With the drought that plagued the northwest region of the country for most of 2001 appearing to be over, the resulting increase in hydropower will likely not put natural gas-fired generation out of business, according to Raymond James & Associates Inc. in its Stat of the Week. Raymond James analyst J. Marshall Adkins said the negative impact on gas-fired electricity generation from the increase in hydropower will be mostly offset by a reduction in nuclear power generation in 2002.

“Fortunately for the gas markets, the negative impact from higher hydro should be more than offset by reduced nuclear-generated electric power over the next year,” Adkins said in the brief. “This means that the net impact from the United States’ two largest non-hydrocarbon electric generation sources is likely to be only slightly negative for natural gas demand over the next year.”

During 2001, U.S. hydroelectric production was “drastically reduced” by a drought in the Pacific Northwest, which forced western U.S. electricity prices higher and put more of an emphasis on gas-fired generation to take up the slack. However, Adkins said the hydroelectric situation should reverse itself.

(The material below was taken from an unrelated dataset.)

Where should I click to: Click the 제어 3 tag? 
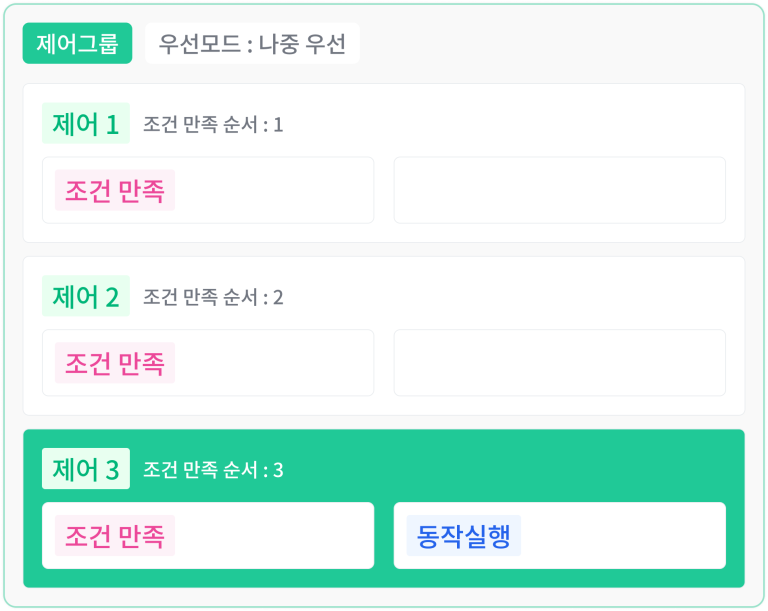86,468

The analyst said he expects hydroelectric generation to be up on an average of 4,600 MW through 2002, resulting in a natural gas demand decline in the region of about 1.3 Bcf/d.

Despite the return of hydroelectric power, Adkins said nuclear power — which saw “huge year-over-year increases” during the first three quarters of 2001 as a result of shorter refueling outages and stronger capacity utilization — should also reverse in 2002. Raymond James said nuclear power posted 2,600 MW in year-over-year increases in 2001, reducing gas-fired electric demand by an average of 0.6 Bcf/d.

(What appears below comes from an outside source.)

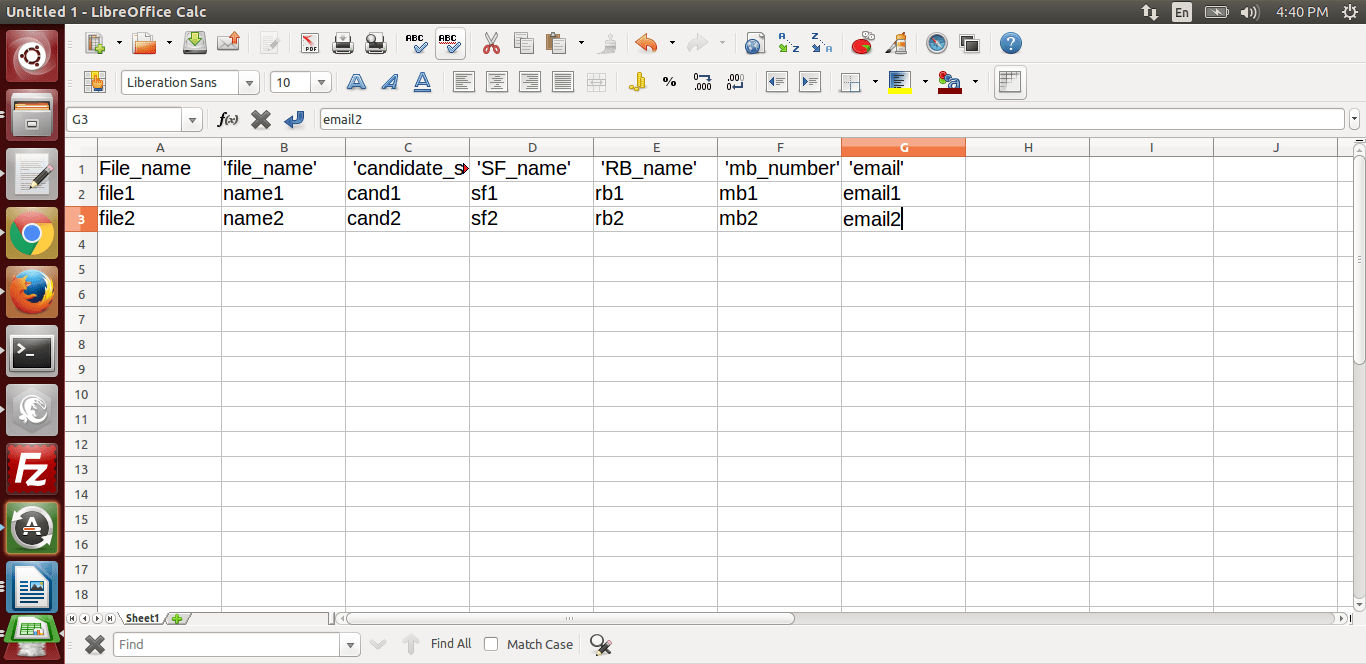Apply currency number format

tap(638, 82)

“Previously, we had expected nuclear production to take a downturn beginning in May of 2002; however, the combination of September 11’s effect on nuclear security measures and mild weather…caused nuclear to turn down in November 2001,” Adkins said. “Additional security measures and weak demand have also caused nuclear plants to schedule even lower nuclear production than originally expected throughout 2002.”

The analyst said the reduction in nuclear output should increase natural gas demand for electricity generation by 1 Bcf/d. The net result of the increased hydropower and decreased nuclear generation is expected to result in only a 686 MW non-hydrocarbon electricity increase in 2002 over 2001. If nuclear plants keep to their planned shutdown schedule and precipitation remains as predicted, Adkins said the end result would be a less than one-tenth of a Bcf/d reduction in natural gas demand.

If this proves true, the analyst said, “we can return to our original thesis of lower gas supply, improving industrial demand, increased fuel switching to natural gas and an improvement in the economy as the reasoning behind a gas rebound in 2002.”